Session Selection Example

Table 2-1 provides an example of the difference between a single- and multilevel session. It contrasts a user choosing to operate in a single-level session at SECRET A against the user selecting a multilevel session, also at SECRET A. Note that sensitivity labels are shown in their long form inside square brackets ([]).

The three columns on the left show the user's session selections at login. Note that users set session sensitivity labels for single-level sessions and session clearances for multilevel sessions. (This is a minor distinction that is taken care of by the system; the correct label builder dialog box is always displayed with the choices permitted.)

The two columns on the right show the label values available in the session.

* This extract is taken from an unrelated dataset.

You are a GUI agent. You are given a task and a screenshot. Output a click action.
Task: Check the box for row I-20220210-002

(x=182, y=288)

The Initial Workspace SL column represents the sensitivity label when the user first enters the Trusted Solaris environment. The Available Sensitivity Labels column lists the sensitivity labels that the user is permitted to switch to in the session.

Table 2-1 How Session Selections Affect Session Values

User Selections			Session Label Values
Session  Type	Session Sensitivity Label	Session Clearance	Initial Workspace SL	Available Sensitivity Labels
single-level	[S A]	--	[S A]	[S A]
multilevel	--	[S A]	[C]	[C], [C A], [S], [S A]

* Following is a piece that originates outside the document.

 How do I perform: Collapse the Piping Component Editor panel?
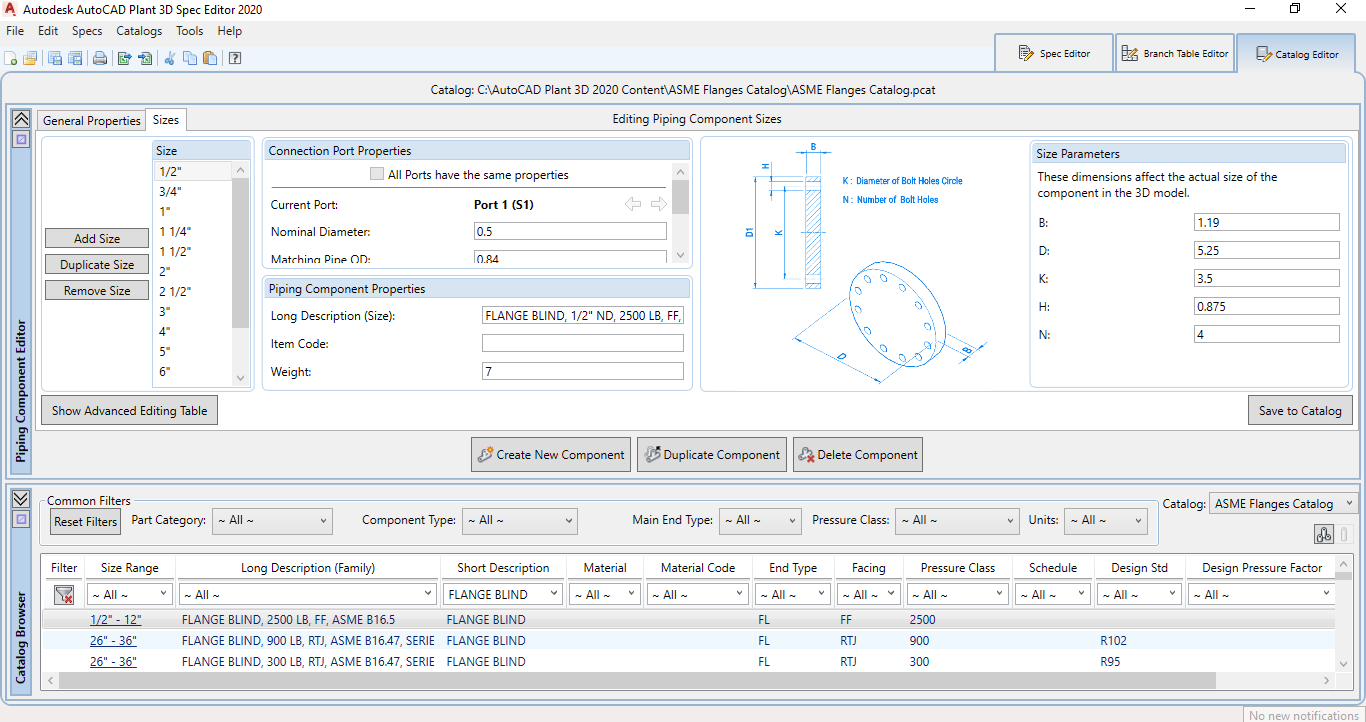[20, 118]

In the first row of the table, the user has selected a single-level session with a session sensitivity label of [S A]. In the Trusted Solaris environment, the user has an initial workspace sensitivity label of [S A] which is also the only sensitivity label at which the user can operate.

In the second row of the table, the user has selected a multilevel session with a session clearance of [S A]. The user's initial workspace sensitivity label is set to [U], that is, a sensitivity label of [UNCLASSIFIED], because that is the lowest possible sensitivity label in the user's account sensitivity label range. The user can switch to any sensitivity label between [U], the minimum, and [S A], the session clearance.